Guest post from Louise Ross – aka @grannylouisa
No Smoking Day is always a busy time for stop smoking services across the country, because teams of frontline staff, in health, schools, colleges and local authorities, ask for our help. They put on events in their own workplaces that complement the work we do all year, aiming to support people who want to stop smoking. This all contributes to reducing the harm done by tobacco, especially in some of the poorest communities we serve.
This year, the Leicester Stop service was busier than ever, as we chose No Smoking Day to launch our new ‘brand’ as the first in the country to become an e-cig friendly service.
During the week, I did several media interviews, including local and regional radio, and for this piece in the Leicester Mercury.

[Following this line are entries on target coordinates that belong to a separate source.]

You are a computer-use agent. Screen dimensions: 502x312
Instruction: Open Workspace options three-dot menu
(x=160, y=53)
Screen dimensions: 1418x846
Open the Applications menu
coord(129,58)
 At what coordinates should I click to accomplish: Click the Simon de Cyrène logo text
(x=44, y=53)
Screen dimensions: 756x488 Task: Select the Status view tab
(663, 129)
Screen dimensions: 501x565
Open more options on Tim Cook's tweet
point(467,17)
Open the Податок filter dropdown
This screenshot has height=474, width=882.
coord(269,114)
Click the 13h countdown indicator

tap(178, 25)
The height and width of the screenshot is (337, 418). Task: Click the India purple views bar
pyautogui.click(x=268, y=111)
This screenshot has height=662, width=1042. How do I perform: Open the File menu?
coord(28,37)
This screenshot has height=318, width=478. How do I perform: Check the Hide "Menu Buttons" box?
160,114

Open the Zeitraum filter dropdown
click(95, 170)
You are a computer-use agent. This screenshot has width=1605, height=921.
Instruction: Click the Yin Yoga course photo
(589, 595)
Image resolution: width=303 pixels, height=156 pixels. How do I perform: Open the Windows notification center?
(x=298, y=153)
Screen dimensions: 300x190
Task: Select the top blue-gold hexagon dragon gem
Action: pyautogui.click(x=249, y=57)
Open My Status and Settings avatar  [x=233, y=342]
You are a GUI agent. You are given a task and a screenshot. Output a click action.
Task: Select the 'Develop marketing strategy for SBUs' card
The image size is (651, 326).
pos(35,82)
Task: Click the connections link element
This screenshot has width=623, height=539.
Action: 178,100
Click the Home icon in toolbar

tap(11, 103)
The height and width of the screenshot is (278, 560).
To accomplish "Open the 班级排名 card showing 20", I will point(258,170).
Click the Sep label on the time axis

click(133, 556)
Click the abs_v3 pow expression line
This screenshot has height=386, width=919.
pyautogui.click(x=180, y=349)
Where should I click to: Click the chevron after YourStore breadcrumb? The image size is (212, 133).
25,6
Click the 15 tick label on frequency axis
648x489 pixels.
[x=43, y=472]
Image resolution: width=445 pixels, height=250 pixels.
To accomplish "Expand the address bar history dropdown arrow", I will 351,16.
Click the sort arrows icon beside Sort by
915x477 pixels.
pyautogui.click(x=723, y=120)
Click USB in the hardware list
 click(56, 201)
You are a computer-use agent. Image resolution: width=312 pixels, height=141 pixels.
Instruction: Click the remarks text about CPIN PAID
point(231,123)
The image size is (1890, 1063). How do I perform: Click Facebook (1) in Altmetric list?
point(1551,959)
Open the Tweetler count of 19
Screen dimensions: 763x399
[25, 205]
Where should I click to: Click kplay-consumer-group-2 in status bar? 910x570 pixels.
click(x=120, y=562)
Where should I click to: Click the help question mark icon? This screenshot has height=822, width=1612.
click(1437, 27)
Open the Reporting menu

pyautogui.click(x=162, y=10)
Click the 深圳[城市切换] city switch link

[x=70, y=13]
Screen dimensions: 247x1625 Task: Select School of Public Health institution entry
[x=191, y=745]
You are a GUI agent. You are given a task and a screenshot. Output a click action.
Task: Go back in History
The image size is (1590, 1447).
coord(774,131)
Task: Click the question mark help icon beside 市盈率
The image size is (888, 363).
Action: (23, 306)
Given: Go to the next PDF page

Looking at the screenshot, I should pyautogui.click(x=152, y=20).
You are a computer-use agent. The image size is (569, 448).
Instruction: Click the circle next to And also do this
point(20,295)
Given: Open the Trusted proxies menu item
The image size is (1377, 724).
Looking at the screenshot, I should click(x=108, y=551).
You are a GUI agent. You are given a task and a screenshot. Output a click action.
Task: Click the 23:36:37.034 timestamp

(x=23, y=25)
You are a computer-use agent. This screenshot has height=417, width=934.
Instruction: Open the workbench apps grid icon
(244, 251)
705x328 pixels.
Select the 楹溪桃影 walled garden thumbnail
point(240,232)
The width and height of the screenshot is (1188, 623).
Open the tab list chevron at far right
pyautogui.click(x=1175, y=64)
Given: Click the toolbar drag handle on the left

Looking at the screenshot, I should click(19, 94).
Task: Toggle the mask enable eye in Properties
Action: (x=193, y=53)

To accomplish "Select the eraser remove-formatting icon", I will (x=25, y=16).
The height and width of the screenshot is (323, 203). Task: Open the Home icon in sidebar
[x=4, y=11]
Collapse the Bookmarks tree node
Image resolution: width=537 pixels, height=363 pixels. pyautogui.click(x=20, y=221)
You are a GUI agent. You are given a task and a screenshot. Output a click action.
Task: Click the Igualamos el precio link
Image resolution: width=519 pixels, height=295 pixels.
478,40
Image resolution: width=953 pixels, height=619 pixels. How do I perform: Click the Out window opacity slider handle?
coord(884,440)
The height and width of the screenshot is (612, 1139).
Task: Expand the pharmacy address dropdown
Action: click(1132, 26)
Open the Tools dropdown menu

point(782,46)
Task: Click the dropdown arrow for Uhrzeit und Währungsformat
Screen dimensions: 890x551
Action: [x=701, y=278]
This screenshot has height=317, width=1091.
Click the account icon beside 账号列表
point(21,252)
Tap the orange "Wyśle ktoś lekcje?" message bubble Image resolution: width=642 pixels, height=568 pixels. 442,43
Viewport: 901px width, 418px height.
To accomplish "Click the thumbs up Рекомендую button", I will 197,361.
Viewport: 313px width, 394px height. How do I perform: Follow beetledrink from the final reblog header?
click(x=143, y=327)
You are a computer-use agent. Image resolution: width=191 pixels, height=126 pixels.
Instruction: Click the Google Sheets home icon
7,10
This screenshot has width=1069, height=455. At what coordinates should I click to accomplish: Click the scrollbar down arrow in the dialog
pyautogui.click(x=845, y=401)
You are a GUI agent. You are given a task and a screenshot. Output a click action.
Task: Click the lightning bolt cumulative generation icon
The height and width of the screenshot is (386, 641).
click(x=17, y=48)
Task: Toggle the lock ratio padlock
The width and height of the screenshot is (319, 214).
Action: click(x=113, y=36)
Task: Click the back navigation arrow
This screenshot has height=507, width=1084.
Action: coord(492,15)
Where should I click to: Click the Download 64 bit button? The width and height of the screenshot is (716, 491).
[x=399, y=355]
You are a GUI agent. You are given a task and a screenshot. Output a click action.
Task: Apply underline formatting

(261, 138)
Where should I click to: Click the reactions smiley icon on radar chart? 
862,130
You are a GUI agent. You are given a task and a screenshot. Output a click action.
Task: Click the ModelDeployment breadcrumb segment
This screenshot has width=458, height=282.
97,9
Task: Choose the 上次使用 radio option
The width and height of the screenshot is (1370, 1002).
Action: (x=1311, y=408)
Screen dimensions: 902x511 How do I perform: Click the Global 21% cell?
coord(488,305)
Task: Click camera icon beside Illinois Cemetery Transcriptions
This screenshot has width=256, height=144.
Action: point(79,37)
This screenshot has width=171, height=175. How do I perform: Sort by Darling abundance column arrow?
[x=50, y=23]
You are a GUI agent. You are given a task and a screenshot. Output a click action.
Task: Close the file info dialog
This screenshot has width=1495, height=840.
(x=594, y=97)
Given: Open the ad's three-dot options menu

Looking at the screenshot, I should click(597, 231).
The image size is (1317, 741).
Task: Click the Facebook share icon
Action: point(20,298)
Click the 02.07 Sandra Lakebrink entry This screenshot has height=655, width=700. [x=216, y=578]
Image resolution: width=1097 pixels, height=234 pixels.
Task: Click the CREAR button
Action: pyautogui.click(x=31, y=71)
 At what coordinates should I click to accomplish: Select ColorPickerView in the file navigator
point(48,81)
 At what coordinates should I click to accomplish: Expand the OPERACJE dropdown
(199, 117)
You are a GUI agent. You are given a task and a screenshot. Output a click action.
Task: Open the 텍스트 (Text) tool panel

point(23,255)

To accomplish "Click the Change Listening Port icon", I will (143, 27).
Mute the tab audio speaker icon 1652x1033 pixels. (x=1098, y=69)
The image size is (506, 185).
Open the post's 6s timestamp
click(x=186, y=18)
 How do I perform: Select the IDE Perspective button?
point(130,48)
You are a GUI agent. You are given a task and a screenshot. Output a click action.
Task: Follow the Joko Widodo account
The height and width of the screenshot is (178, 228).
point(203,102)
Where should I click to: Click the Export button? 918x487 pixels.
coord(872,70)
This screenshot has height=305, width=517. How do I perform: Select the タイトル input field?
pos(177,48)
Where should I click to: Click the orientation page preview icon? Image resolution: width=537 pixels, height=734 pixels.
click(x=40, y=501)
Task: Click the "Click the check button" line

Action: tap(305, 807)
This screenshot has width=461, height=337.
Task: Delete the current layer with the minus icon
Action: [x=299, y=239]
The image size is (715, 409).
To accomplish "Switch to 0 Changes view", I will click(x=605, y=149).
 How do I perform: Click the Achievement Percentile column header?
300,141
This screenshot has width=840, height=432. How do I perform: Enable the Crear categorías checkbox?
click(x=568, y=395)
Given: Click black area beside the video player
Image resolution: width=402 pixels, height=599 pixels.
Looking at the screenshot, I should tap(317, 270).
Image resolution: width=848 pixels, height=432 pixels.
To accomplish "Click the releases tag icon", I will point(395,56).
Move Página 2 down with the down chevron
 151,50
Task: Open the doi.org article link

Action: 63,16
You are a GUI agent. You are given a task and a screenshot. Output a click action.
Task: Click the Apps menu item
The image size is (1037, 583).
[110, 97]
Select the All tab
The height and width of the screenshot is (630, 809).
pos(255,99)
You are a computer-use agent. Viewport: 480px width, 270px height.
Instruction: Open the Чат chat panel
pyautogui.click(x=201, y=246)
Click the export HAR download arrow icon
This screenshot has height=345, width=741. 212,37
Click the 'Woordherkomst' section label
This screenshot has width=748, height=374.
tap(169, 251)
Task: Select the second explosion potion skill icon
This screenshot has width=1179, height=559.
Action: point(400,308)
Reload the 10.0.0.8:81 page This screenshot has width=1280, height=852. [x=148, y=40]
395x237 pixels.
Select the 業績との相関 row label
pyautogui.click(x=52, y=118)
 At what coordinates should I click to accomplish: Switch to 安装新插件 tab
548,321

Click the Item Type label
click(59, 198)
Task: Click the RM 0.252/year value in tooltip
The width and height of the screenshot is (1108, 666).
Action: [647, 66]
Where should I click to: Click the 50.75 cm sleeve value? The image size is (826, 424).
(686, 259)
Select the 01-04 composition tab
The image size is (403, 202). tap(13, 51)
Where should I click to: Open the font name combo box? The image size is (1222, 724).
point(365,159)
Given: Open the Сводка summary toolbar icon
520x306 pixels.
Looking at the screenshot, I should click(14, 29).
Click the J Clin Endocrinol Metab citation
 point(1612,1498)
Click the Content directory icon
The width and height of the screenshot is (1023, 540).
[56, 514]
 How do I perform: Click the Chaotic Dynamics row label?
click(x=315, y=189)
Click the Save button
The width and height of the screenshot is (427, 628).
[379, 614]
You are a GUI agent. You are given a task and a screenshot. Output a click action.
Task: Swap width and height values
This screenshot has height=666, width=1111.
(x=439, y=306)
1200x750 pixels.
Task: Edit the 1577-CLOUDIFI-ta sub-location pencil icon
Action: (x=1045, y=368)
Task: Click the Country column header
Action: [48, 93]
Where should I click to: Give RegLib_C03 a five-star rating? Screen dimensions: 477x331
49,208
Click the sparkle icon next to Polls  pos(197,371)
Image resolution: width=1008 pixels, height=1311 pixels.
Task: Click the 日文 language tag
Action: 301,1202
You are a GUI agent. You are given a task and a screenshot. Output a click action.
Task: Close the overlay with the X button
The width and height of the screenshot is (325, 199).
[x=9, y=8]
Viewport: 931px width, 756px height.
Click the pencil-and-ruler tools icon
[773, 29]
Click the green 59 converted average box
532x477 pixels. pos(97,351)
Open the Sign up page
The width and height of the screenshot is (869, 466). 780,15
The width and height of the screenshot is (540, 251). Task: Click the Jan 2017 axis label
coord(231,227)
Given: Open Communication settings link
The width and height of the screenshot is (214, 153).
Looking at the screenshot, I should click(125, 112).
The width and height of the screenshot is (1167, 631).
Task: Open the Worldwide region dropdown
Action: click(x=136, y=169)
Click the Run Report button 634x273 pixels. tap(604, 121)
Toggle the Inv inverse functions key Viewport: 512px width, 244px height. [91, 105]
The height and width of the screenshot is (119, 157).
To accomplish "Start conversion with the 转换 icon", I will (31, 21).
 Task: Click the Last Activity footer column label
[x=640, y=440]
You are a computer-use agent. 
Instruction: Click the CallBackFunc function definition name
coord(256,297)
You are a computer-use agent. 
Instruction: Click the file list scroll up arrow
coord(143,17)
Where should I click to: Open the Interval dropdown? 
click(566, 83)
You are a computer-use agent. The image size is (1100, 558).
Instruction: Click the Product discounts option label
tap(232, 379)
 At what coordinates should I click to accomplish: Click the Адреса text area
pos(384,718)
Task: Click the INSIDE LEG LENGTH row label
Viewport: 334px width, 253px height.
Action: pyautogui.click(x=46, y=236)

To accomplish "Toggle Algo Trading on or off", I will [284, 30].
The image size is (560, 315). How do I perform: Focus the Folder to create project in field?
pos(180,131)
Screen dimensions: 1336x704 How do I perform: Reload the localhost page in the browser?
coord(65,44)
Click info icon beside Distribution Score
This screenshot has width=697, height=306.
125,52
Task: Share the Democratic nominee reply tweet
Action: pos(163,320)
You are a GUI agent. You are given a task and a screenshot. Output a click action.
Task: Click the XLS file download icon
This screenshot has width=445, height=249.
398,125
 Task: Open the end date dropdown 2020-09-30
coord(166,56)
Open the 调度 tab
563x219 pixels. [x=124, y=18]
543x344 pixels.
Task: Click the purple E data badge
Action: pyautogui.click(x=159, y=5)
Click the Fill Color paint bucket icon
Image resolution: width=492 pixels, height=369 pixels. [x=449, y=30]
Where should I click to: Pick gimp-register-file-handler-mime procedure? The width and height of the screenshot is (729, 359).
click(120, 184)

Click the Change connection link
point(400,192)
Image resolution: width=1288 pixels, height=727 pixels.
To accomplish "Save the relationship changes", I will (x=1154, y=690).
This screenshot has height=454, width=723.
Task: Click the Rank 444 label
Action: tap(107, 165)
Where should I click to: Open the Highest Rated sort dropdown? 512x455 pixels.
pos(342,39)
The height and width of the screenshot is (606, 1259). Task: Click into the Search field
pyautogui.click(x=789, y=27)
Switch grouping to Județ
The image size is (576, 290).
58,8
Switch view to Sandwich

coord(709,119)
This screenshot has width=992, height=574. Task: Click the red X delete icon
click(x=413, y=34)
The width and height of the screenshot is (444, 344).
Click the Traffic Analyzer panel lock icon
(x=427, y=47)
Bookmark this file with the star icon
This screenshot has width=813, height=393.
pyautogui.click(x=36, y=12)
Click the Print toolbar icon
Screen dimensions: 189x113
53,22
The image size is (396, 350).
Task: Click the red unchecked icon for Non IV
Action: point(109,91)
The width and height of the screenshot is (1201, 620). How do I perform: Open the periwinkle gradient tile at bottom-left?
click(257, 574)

This kind of publicity helps us communicate our new ‘offer’ to local smokers, that we are really keen to support them to stop smoking, whether they want to use licensed products or e-cigs.
One of the other really important communication routes though is the voice of the same frontline staff I referred to earlier – there is a huge hearts-and-minds job to be done with them where e-cigs are concerned, partly because of a massive information gap but also because of the misinformation that circulates via hostile media stories and from otherwise credible sources that claim to be speaking up for the health of the nation.
One such group, which I won’t identify here, asked me for help to do a series of talks about the dangers of e-cigs. They said they didn’t want to dwell on the dangers of smoking, just to raise people’s awareness about how harmful e-cigs are. Once I’d deleted my first response, I re-wrote my reply offering an urgent meeting to provide an up-to-date picture of how important these devices could be for reducing smoking rates among their service users, where whole families of smokers could be introduced to harm reduction through vaping.
I also emphasise, when talking to these audiences, that this is about choice. We still offer all the licensed products that are available, but we now have the options to work with people who want to use their own e-cigs. We can’t supply these, but our E-cig Insight Scheme allows us to give a voucher as a thank-you to those who stop smoking using e-cigs, if they promise to participate in our evaluation at 6 and 12 months.
The other aspect of this that has kept me busy has been the enquiries from other stop smoking service managers who can see the potential of going down this route, and want to know how we set it up.
It’s early days yet, but I hope that by No Smoking Day 2015, many more stop smoking services will be offering a similar package. This could be another step towards truly making smoking history.